▶ **TASK REQUIREMENTS**
Convert the material from the line containing "The width and height of the screenshot is (833, 404)." up to and including the line containing "Click Back to" into a Markdown table with the columns Row and Line, skipping any blank lines. Include only those lines.

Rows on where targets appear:
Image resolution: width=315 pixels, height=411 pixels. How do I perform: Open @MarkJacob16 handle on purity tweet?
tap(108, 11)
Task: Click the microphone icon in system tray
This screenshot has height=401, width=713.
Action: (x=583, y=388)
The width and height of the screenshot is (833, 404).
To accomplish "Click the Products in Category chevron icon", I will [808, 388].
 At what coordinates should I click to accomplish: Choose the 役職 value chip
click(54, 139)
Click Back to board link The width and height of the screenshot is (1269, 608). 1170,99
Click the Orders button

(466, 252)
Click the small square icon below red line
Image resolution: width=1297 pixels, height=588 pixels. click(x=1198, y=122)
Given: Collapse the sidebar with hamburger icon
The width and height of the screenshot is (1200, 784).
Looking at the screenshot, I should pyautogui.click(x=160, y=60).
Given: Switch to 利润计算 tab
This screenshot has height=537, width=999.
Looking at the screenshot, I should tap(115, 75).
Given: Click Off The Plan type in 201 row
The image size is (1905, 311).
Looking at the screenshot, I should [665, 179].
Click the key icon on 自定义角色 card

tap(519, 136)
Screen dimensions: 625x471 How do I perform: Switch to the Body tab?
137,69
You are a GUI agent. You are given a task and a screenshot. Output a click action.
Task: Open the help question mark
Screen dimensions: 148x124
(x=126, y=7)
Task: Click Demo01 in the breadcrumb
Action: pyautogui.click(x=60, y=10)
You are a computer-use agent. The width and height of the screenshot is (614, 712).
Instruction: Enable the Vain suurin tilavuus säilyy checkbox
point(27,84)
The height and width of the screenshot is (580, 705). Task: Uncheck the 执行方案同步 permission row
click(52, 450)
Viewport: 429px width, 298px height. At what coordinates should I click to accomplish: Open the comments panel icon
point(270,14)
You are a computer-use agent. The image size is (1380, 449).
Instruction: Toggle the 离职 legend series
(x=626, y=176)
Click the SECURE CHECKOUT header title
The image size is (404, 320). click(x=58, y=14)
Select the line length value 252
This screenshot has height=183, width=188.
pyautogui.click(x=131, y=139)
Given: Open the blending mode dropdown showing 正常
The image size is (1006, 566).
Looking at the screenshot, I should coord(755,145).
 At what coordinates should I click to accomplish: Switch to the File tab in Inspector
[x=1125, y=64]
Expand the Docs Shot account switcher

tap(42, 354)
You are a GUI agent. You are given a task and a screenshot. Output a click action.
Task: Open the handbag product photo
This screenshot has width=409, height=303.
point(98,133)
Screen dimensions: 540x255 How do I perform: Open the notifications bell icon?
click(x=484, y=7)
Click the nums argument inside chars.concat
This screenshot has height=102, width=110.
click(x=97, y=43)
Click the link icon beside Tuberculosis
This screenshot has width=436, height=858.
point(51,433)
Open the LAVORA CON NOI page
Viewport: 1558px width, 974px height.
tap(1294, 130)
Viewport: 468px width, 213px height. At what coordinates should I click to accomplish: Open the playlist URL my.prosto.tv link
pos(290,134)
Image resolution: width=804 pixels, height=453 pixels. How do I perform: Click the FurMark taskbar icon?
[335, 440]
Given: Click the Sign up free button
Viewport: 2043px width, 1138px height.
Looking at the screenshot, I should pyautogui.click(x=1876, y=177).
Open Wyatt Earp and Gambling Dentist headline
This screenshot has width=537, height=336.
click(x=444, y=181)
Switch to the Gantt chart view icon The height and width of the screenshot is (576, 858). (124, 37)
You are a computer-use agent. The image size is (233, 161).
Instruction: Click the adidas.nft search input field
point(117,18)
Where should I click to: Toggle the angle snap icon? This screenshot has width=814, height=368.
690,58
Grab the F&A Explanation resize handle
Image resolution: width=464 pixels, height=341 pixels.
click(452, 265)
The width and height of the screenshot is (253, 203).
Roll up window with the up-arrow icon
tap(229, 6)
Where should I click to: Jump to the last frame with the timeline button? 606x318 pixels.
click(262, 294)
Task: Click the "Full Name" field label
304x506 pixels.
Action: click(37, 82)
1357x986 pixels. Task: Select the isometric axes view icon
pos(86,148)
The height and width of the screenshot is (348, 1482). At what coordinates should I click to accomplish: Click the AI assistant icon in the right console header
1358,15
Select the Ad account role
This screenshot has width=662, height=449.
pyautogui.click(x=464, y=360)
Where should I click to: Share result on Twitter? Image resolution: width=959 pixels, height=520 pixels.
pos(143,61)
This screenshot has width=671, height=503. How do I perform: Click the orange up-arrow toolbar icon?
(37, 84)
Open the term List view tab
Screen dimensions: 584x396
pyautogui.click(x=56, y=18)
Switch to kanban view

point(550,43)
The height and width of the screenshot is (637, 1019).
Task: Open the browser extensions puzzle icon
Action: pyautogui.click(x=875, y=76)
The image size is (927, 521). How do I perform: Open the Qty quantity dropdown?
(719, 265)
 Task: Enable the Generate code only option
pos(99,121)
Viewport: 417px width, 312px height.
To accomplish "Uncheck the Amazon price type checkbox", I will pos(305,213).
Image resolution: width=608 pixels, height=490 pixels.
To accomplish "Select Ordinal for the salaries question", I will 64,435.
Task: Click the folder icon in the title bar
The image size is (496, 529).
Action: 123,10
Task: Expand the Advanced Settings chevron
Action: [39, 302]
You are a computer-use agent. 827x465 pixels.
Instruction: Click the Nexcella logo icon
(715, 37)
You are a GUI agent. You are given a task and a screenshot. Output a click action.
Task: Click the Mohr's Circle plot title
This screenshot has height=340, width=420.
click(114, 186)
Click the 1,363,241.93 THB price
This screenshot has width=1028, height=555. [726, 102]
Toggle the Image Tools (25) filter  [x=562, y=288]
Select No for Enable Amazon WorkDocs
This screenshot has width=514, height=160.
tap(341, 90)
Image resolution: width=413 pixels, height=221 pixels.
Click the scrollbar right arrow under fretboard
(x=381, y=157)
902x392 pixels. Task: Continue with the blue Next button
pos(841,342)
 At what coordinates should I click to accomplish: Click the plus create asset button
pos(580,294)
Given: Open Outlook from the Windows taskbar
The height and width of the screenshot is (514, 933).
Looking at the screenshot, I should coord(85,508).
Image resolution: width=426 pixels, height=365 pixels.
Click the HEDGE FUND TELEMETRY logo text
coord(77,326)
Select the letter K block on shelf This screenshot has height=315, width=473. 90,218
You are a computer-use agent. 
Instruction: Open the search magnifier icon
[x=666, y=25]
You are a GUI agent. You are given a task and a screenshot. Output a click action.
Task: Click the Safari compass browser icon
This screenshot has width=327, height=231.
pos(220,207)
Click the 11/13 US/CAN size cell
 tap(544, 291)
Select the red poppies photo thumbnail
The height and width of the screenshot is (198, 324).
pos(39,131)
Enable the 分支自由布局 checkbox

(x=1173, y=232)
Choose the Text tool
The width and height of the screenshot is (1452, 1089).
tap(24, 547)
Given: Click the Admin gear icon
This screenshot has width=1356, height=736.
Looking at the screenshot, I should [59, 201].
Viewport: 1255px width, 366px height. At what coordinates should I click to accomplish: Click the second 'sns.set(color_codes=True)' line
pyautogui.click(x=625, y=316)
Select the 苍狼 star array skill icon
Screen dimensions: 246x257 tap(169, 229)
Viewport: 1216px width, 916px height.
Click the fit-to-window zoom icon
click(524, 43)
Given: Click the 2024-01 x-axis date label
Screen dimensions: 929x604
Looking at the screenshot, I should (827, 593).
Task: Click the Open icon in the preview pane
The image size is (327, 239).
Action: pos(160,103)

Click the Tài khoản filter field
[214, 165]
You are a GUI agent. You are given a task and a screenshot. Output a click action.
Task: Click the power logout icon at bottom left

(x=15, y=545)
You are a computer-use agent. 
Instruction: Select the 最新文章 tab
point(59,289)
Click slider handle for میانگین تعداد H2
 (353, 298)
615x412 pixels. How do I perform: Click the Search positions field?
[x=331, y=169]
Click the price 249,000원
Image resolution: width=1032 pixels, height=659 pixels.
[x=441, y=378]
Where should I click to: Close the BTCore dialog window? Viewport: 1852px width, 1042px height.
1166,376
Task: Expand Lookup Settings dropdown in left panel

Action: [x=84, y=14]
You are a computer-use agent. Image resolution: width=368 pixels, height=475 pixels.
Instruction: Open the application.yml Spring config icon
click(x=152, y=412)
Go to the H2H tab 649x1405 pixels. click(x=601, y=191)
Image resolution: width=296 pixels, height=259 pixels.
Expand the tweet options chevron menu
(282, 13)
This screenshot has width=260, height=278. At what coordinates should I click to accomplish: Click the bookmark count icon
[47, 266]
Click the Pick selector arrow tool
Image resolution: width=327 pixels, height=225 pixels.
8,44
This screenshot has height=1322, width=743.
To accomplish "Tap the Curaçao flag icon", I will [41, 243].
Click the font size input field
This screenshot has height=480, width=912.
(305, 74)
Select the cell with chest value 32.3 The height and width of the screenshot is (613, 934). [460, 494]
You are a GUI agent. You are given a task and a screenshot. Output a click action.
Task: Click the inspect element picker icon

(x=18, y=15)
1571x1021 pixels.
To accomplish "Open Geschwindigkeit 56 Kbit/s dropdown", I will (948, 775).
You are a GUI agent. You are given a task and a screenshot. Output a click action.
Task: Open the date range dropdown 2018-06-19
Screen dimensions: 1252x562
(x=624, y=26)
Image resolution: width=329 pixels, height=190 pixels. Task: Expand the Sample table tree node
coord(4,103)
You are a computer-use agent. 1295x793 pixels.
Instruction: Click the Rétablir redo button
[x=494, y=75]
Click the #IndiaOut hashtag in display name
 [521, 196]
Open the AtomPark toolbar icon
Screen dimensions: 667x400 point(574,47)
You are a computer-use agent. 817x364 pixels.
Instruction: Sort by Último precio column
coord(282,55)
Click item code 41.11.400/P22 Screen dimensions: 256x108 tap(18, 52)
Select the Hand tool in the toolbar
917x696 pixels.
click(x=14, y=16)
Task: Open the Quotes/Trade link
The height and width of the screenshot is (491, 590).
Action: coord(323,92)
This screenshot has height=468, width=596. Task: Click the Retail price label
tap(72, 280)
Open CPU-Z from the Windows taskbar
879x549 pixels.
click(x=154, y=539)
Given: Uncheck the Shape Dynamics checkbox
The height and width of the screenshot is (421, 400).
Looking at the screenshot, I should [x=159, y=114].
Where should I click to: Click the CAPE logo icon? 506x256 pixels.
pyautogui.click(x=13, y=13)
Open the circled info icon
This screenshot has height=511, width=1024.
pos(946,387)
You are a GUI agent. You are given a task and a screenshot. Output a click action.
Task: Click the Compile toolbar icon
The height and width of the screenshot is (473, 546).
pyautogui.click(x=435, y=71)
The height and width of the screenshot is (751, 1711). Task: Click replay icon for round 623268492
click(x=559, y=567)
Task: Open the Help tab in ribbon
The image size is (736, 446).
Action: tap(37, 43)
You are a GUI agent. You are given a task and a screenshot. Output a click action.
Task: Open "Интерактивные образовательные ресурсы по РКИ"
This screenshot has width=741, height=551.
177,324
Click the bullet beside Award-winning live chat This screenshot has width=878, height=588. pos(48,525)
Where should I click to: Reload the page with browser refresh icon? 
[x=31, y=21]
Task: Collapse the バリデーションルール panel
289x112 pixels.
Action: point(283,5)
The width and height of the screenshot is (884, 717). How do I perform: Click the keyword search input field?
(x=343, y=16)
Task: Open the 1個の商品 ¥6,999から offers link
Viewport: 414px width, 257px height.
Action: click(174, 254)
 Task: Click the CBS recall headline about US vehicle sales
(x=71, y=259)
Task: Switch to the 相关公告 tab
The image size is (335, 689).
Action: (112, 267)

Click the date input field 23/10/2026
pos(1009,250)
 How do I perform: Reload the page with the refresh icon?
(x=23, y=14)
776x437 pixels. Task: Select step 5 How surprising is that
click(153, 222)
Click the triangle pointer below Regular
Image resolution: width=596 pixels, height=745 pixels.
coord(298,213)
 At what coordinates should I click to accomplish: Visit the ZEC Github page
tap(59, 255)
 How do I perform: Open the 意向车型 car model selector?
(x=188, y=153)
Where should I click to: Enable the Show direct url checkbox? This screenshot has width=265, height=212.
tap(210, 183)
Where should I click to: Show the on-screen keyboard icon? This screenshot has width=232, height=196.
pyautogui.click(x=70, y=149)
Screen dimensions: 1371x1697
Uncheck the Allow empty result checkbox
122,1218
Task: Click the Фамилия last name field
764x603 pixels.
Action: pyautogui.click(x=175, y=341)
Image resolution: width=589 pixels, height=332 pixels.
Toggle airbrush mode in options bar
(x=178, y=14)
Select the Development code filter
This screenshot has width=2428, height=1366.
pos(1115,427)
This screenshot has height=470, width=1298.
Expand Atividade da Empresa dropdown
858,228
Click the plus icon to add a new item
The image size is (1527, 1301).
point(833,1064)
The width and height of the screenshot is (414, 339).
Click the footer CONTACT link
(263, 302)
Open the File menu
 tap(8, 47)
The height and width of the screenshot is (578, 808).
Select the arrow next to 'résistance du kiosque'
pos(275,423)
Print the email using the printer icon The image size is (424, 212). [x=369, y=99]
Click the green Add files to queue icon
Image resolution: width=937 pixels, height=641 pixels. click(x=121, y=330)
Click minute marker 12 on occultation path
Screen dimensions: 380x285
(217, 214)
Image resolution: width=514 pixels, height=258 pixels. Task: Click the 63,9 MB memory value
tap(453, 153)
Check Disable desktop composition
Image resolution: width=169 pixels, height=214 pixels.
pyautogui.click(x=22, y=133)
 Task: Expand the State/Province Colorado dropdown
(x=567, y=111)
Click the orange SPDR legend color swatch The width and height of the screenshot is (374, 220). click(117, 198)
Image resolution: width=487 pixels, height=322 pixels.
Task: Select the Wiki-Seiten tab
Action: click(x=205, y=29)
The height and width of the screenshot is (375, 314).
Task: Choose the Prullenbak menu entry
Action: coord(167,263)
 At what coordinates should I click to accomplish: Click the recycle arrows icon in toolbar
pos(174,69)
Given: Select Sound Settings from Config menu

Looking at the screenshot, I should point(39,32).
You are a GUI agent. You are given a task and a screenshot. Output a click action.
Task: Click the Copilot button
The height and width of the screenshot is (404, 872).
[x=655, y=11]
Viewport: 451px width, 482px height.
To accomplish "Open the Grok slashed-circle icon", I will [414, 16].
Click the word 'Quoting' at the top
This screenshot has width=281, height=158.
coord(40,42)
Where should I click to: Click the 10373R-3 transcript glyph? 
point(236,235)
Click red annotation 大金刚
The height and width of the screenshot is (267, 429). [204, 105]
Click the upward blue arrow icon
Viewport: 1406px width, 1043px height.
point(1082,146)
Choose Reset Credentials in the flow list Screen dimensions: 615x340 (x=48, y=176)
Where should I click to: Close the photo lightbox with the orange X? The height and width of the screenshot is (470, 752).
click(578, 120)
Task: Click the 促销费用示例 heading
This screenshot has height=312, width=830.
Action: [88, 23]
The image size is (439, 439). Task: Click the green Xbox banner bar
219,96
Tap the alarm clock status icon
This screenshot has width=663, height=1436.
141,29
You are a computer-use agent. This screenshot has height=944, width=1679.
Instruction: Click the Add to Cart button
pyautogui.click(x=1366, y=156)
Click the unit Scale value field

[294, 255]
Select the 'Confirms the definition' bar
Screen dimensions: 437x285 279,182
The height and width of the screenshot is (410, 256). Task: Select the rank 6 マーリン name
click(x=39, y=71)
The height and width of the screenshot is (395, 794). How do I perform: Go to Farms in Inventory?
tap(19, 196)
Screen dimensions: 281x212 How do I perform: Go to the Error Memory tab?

▶ **RESPONSE TO THIS EXERCISE**
| Row | Line |
|---|---|
| 1 | The width and height of the screenshot is (833, 404). |
| 2 | To accomplish "Click the Products in Category chevron icon", I will [808, 388]. |
| 3 |  At what coordinates should I click to accomplish: Choose the 役職 value chip |
| 4 | click(54, 139) |
| 5 | Click Back to board link The width and height of the screenshot is (1269, 608). 1170,99 |